Um diese namenlose Frau – im Abspann fungiert sie als BlackWoman – wird es gehen, deren mobiler Käfig am Morgen nach der Feier in einer Wüstenlandschaft abgestellt wird. Die Frau, so viel ist klar, soll auf äußerst grauenhafte Art den Hitzetod sterben. Wieso, weshalb und warum all das passiert, versteht man ebenso wenig, wie die Entführung der Hauptfigur in „Old Boy“ zu Beginn des Kultfilms verständlich ist.
Im Gegensatz zu Park Chan-wooks Revenge-Thriller wird es hier jedoch, dies dürfte jedem klar sein, gar keine Antwort geben – außer die, dass eine Spezies, die zu den Genoziden der letzten 100 Jahre fähig war, keine Beweggründe mehr für Hass, Sadismus, Tortur und Rassismus hat.
Während BlackWoman, der es irgendwann gelingt, aus ihrem Käfig auszubrechen, durch eine verwüstete Welt läuft und Bilder des Schreckens sammelt, die gleichzeitig poetisch sind, macht sich beim Zuschauer die Erkenntnis bereit, dass dies, wie bereits bei Cormac McCarthys „The Road“, vielleicht gar keine Dystopie ist: Diese Welt, in der alle dunkelhäutigen Menschen radikal exterminiert, versklavt oder gequält werden, diese von einer mysteriösen Seuche geplagte Welt, die langsam ihrem Ende zusteuert, ist gar nicht (so) fremd.

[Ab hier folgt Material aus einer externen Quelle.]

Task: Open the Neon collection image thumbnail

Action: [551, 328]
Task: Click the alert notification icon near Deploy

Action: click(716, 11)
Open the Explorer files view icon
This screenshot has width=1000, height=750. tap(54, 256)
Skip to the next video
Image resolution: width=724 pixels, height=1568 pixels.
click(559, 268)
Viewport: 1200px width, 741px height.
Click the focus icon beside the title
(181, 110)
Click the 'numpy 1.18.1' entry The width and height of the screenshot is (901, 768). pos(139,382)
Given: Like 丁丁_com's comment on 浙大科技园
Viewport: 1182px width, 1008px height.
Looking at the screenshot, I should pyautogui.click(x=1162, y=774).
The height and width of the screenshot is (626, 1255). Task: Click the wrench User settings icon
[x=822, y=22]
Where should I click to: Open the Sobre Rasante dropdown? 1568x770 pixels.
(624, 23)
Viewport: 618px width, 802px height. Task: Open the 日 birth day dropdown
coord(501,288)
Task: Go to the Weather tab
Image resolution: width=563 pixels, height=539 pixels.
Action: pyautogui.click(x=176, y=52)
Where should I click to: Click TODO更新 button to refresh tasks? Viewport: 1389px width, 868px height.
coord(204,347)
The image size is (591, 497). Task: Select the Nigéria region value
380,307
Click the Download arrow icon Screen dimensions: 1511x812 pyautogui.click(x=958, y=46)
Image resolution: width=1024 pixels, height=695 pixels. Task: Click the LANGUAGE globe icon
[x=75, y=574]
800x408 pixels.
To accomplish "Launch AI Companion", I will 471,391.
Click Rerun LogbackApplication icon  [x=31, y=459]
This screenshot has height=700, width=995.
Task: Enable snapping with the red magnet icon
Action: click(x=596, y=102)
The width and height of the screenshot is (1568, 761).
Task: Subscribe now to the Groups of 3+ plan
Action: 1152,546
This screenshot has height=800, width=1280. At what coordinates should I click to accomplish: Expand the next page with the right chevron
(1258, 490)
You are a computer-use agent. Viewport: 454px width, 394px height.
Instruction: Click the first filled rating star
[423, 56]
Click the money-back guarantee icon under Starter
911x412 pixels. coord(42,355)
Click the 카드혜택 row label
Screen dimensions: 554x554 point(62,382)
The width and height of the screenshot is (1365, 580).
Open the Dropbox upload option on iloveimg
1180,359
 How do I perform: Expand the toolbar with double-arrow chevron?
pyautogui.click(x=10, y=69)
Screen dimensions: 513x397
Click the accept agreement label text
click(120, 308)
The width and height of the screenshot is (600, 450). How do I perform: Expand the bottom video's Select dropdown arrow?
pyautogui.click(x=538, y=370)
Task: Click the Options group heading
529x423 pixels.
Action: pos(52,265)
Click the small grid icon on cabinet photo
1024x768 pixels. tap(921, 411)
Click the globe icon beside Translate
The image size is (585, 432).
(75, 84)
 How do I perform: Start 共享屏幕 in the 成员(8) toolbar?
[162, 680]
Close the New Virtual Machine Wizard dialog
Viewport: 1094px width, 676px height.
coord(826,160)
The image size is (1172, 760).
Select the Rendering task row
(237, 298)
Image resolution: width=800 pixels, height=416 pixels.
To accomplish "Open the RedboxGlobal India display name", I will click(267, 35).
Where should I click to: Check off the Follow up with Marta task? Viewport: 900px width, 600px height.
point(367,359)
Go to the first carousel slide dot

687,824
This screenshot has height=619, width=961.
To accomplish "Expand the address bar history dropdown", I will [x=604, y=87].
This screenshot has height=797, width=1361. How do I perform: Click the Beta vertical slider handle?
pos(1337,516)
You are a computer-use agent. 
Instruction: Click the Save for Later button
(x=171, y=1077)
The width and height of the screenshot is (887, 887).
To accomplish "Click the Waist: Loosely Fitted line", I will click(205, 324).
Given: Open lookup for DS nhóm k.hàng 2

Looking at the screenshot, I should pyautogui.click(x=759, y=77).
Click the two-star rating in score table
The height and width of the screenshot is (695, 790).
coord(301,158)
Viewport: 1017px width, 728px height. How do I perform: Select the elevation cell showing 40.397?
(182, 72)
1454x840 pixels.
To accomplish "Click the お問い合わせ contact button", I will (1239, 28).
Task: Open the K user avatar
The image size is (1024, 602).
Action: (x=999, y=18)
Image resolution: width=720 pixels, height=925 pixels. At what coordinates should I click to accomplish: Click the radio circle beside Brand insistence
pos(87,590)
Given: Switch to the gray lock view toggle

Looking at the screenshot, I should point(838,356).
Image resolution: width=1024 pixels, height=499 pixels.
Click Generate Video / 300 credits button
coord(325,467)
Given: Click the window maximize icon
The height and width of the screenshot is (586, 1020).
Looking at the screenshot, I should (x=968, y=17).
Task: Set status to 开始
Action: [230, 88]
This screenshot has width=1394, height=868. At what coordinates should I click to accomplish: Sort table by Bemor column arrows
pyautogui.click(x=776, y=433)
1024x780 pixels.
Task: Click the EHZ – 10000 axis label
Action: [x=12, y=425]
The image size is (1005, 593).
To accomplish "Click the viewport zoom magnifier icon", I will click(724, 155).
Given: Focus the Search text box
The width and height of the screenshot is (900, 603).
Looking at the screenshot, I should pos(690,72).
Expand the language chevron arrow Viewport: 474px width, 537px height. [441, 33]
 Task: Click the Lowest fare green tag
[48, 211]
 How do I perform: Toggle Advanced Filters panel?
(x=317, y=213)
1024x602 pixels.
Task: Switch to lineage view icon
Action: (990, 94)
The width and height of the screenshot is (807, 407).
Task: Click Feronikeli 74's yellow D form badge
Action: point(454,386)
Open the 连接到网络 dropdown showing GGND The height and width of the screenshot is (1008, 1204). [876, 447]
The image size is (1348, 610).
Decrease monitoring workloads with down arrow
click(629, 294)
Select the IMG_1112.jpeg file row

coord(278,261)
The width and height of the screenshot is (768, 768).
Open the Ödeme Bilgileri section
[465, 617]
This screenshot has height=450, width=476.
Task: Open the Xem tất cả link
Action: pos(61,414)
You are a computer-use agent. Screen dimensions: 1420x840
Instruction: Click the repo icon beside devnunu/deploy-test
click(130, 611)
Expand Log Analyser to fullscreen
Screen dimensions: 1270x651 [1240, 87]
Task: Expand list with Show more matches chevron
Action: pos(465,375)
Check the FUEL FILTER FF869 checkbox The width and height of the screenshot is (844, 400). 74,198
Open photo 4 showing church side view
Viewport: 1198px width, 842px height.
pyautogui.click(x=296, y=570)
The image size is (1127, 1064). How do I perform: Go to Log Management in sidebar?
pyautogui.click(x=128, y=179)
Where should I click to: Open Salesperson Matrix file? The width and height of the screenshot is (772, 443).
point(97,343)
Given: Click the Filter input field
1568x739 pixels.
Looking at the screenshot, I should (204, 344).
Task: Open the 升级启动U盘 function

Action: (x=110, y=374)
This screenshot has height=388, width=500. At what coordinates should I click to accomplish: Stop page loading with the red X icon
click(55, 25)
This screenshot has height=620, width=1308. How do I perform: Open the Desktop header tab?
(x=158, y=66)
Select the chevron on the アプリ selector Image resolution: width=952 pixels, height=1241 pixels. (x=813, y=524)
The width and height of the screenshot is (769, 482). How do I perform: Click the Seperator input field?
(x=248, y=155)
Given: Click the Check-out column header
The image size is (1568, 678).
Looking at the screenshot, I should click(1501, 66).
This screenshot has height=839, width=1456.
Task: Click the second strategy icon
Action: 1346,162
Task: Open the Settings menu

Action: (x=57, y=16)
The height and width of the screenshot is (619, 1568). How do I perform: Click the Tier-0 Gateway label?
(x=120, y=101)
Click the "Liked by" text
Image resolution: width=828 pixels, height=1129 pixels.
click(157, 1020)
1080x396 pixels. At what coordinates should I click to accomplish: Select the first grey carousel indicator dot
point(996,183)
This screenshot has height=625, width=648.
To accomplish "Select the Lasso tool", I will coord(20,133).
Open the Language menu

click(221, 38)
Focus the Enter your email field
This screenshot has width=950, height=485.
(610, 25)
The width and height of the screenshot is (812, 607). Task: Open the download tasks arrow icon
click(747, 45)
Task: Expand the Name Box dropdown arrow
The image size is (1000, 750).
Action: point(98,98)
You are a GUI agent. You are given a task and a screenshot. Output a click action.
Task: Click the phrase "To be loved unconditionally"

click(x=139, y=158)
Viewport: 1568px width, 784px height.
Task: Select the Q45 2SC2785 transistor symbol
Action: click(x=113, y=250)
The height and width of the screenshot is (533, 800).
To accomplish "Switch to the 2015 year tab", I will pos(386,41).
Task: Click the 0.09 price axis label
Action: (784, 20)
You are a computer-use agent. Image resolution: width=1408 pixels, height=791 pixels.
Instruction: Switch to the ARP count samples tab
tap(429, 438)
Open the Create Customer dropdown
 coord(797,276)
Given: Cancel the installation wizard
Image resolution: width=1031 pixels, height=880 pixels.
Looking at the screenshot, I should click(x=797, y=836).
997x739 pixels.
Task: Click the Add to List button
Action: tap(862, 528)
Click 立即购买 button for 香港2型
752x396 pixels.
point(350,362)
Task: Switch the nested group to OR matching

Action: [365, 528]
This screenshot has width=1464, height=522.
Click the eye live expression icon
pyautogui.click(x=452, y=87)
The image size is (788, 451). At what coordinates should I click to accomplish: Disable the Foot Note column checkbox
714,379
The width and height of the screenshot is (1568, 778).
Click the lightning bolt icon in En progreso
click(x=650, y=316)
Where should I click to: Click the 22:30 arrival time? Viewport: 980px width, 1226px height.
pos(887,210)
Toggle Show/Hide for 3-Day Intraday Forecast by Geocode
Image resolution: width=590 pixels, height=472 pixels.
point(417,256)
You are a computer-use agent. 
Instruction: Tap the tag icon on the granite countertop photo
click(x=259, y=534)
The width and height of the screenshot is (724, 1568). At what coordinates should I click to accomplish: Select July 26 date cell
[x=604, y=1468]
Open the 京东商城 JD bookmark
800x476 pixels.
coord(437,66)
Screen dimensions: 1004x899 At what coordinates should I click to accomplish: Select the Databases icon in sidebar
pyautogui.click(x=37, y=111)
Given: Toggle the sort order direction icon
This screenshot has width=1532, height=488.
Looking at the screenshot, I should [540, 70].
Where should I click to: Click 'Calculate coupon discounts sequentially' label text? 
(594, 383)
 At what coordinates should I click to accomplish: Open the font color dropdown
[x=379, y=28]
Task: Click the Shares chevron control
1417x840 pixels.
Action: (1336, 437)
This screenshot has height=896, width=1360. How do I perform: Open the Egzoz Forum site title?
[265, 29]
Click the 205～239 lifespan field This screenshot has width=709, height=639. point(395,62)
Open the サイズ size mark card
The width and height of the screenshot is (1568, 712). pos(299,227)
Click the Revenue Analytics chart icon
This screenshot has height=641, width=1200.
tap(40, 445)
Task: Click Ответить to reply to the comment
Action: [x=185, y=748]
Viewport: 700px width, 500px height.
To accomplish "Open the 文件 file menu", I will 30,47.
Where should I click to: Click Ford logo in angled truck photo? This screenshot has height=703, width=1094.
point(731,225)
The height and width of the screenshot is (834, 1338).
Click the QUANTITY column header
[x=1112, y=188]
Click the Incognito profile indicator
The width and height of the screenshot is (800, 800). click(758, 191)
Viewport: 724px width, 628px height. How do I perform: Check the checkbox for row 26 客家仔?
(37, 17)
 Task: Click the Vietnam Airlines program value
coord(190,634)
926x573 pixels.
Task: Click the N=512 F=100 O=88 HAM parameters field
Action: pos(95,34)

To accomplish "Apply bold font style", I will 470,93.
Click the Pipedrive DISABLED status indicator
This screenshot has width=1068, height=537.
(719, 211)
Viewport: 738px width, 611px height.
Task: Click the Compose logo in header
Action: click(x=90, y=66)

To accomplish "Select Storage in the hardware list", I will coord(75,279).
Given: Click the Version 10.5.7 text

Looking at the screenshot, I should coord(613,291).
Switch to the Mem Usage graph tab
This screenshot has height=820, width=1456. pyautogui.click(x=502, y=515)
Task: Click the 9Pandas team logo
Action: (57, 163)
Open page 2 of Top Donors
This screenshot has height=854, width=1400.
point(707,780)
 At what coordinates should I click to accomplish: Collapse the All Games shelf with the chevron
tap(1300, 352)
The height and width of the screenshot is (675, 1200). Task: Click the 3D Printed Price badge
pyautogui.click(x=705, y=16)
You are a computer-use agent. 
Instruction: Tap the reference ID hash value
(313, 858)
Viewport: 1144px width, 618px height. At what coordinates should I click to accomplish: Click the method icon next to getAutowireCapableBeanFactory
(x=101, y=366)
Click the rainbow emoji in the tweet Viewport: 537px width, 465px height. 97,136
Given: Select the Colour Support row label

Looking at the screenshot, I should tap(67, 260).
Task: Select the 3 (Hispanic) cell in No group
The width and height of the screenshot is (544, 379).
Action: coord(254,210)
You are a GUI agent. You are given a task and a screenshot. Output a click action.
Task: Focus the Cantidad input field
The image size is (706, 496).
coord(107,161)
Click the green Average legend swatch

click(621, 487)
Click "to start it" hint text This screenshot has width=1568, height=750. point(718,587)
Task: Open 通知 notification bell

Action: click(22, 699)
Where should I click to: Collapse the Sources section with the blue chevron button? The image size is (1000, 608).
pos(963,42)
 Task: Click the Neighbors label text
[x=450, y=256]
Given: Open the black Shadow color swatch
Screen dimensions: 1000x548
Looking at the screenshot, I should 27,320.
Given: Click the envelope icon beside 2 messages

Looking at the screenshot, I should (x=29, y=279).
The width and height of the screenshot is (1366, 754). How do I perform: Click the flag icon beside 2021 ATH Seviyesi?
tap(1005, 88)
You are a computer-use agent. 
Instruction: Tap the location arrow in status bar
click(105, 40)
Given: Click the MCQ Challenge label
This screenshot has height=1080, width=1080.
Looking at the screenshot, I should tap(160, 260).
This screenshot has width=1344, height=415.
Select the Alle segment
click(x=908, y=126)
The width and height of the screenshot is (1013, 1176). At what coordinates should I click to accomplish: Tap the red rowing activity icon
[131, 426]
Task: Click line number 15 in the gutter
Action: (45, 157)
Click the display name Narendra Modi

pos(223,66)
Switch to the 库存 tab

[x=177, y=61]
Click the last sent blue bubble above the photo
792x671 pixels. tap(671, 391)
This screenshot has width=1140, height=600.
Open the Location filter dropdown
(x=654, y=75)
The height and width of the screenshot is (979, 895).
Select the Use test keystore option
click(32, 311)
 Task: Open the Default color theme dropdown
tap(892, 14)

Und der einzige Hoffnungsschimmer ist in de Heers Fiktion wie auch in der Wirklichkeit die Resistenz, auch wenn sie, wie in „The Survival of Kindness“, nicht mehr laut sein darf, sondern nur noch stumm ausgeübt werden kann.
Nein, dieser Berlinale-Beitrag ist alles andere als ein Feel-Good-Movie. Aber gerade deswegen ist dieser Film, in dem 96 Minuten lang kein verständlicher Satz geredet wird und in dem wir Bilder von extremster Brutalität durchstehen müssen, ein wichtiger Beitrag – weil er uns zeigt, wie schwer, aber auch wie wesentlich das Überleben der Wohlgesinnung ist. Auch, oder gerade weil die Welt „inaudible“ geworden ist.